BEGIN RECORDS TO PROCESS
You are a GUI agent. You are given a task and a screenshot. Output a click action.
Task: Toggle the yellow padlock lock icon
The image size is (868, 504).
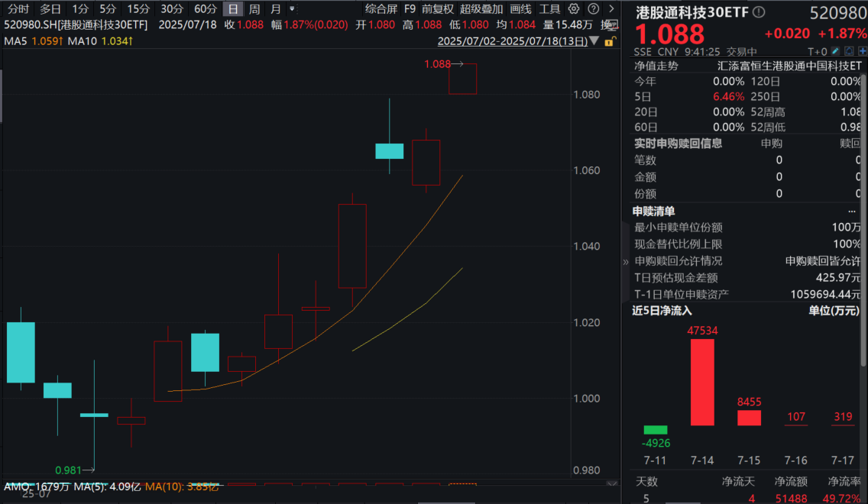pyautogui.click(x=609, y=43)
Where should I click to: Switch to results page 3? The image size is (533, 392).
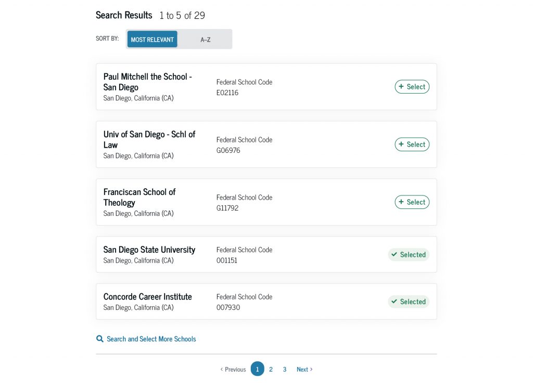click(284, 369)
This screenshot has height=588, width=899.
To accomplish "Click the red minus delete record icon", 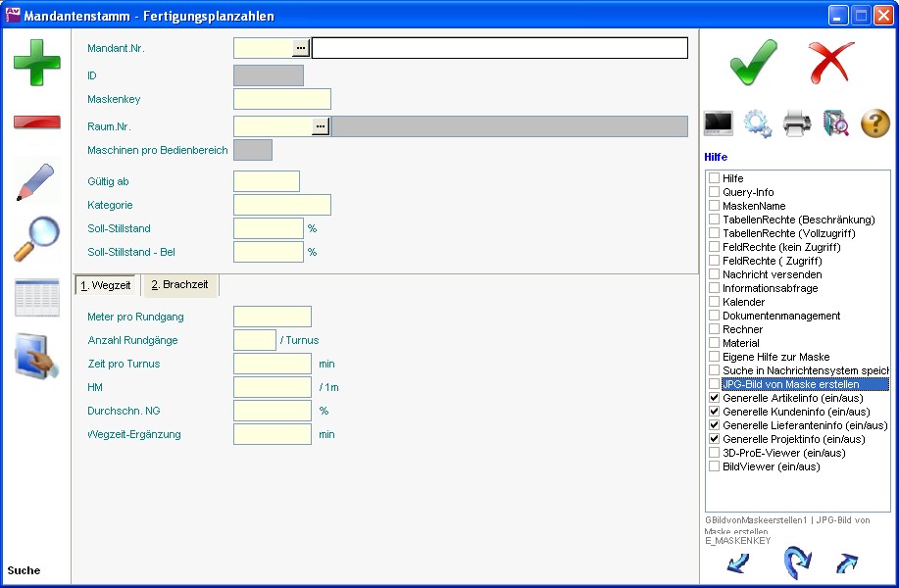I will (x=36, y=123).
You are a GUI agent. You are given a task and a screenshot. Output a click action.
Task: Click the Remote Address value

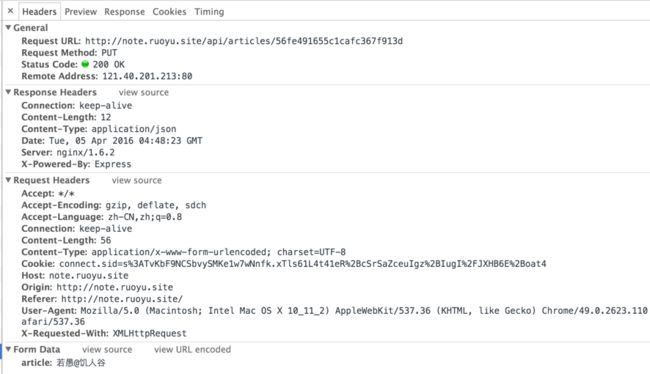tap(147, 76)
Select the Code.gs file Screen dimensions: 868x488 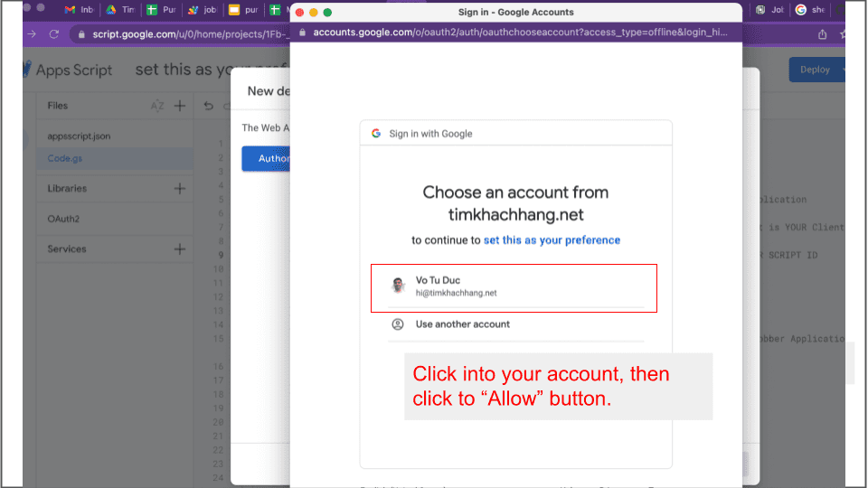65,159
END RECORDS TO PROCESS
▸ **INSTRUCTIONS FOR THE TASK**
Your copy should hold the lines from the one with "Task: Toggle the yellow padlock lock icon" up to and including the one with "This screenshot has height=588, width=899.", exactly as in the data above, and no pictures.

▸ **ANSWER**
Task: Toggle the yellow padlock lock icon
The image size is (868, 504).
pyautogui.click(x=609, y=43)
Where should I click to: Switch to results page 3? The image size is (533, 392).
click(284, 369)
This screenshot has height=588, width=899.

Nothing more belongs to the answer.